The site appears safe to visit now, and is no longer blacklisted by Google, so drop by The Reid Report and learn how she survived the hack attack. If you are a progressive Florida blogger, I suggest that you show solidarity against the hackers by adding a link her site to help her regain some of the Google-juice that the exploit stole from her. (Remember: This could happen to you one day.)
Wow. Thanks for the warning, Dave. I had no idea this was going on. I hope it’s an isolated incident and that Joy can clear it up soon.
I do use Firefox about 95% of the time, so I hope that helps. You mention how to deal with these problems on WordPress — is there any special advice for Blogger, which I use?
Blogger is fairly secure, as Google plugs the security holes pretty quickly. The real weakness is the username/password entry point. If someone gets your login info, through phishing, keyloggers, or cracking a weak password, you are screwed. Scan your system regularly, use a safe browser and create a strong password.
Be very careful when adding code scraps to your template file. Make sure you trust the domain where the .js files are hosted, as these javascripts can be used to inject any kind of nonsense into your pages.
Make regular backup copies of your blogger template.
I haven’t played with Blogger in a couple years, so I’m no expert on it, but I haven’t seen many exploits that Google didn’t immediately address. WordPress and other php-based blogging platforms are constantly updating the code to prevent exploits, but unless you keep the software on your domain host up-to-date, you won’t have the protection.

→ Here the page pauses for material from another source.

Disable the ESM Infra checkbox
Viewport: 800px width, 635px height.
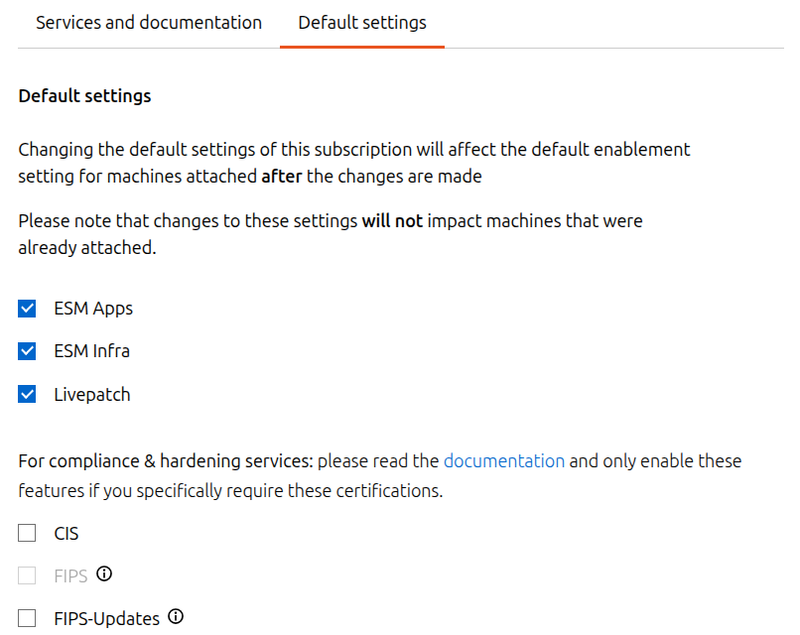click(27, 350)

Keep your computer clean from viruses, trojans, and keyloggers. Surf safer with Firefox or Chrome. Always look at the address bar when asked to login, making sure that the correct URL is displayed, in order to develop a habit that will save you from any phishing attempts.
It’s much better to take precautions against exploits than to deal with the consequences of being hacked. The Reid Report was blacklisted by Google, which effectively kills PageRank and search-engine credibility, even after the problem is resolved… Not a good thing to have happen to you.
Joy Reid responds to an email I sent this a.m., and thanks me for the heads-up. She says: “I’m trying to resolve this now. What a freaking mess…”
Thanks again, Dave, for all your FABulous tech genius work.